28.02.2020, 07:34 Uhr

Bilanz der Polizei Wintereinbruch im Landkreis Schwandorf sorgte für zahlreiche Einsätze

 Foto: Alexander Auer Foto: Alexander Auer

Heftige Schneefälle führten seit den frühen Donnerstagabendstunden in der gesamten Oberpfalz zu winterlichen Straßenverhältnissen. Dies sorgte in der vergangenen Nacht seit circa 20 Uhr für eine Vielzahl an Einsätzen bei Polizei, Rettungsdiensten und Feuerwehr.

Burglengenfeld. Auch in der Oberpfalz lies der Winter nicht noch länger auf sich warten. Starker Schneefall sorgt am Donnerstag für Chaos auf den Straßen. So kam es auf der Straße zwischen Burglengenfeld in Richtung Staltendorf gegen 22.20 Uhr zu einem schweren Verkehrsunfall auf schneeglatter Fahrbahn (Foto).

Laut ersten Informationen kollidierten zwei Fahrzeuge frontal miteinander. Wie stark die Wucht des Zusammenstoßes gewesen sein muss, lässt sich anhand der Schäden an den Autos erkennen. Der 19 Jährige Fahrer des VWs sowie seine minderjährige Beifahrerin und die 63 jährige Fahrerin des Fords trugen durch den Unfall teilweise schwerere Verletzungen davon. Alle Insassen wurden in ein Krankenhaus gebracht. Die Freiwillige Feuerwehr aus Burglengenfeld und Saltendorf sicherten die Unfallstelle ab, übernahmen die Erstversorgung der Unfallopfer und stellten den Brandschutz sicher.

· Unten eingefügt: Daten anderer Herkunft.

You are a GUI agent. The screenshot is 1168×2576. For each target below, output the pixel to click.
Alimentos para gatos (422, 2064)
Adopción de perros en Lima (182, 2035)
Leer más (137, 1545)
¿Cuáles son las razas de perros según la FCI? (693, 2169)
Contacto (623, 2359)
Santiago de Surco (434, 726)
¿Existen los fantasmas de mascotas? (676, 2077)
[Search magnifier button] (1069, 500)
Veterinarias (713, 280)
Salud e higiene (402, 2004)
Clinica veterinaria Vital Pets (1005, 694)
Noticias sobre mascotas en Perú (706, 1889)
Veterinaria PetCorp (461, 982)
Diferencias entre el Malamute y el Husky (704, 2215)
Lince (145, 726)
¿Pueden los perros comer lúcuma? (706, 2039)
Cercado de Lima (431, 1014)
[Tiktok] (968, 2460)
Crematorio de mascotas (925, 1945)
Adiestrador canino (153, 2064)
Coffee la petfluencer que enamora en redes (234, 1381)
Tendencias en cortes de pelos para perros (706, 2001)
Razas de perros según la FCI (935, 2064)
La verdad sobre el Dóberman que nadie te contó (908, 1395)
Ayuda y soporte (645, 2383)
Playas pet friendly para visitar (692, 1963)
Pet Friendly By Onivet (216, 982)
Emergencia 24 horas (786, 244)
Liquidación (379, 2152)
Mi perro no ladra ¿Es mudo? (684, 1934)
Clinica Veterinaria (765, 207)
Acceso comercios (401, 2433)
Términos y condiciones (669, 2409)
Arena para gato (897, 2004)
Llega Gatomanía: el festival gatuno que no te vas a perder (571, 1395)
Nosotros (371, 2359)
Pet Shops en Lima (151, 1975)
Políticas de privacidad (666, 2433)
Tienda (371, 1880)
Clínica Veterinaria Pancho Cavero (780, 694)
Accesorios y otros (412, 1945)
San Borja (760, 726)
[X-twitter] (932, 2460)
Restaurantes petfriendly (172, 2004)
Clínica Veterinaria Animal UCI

Neben solcher Unfälle mussten zahlreiche Feuerwehren rundherum auch zu umgestürzen Bäumen auf der Fahrbahn ausrücken. Mehrere Lkw stellten sich aufgrund der Glätte quer. Die Räumdienste haben alle Hände voll zu tun.

Die Infos des Polizeipräsidiums

Bei der Einsatzzentrale Oberpfalz in Regensburg wurden im Zeitraum von Donnerstag, 27. Februar, 20 Uhr, bis Freitag, 28. Februar, 2 Uhr, 43 witterungsbedingte Verkehrsunfälle registriert. Dabei wurden zwei Personen leicht verletzt und ärztlich versorgt. In der Mehrzahl waren die Autofahrer auf schneebedeckten oder schneeglatten Straßen mit ihren Fahrzeugen in Straßengräben oder gegen Leitplanken gerutscht. Neben den gemeldeten Verkehrsunfällen wurden auch noch 24 Einsätze registriert, bei denen aufgrund der Straßenverhältnisse teilweise mehrere Fahrzeuge liegen geblieben sind. Die Unfallaufnahmen erfolgten durch die jeweils örtlich zuständigen Polizeidienststellen. Das Unfallgeschehen war annähernd gleichmäßig auf alle Landkreise der Oberpfalz verteilt.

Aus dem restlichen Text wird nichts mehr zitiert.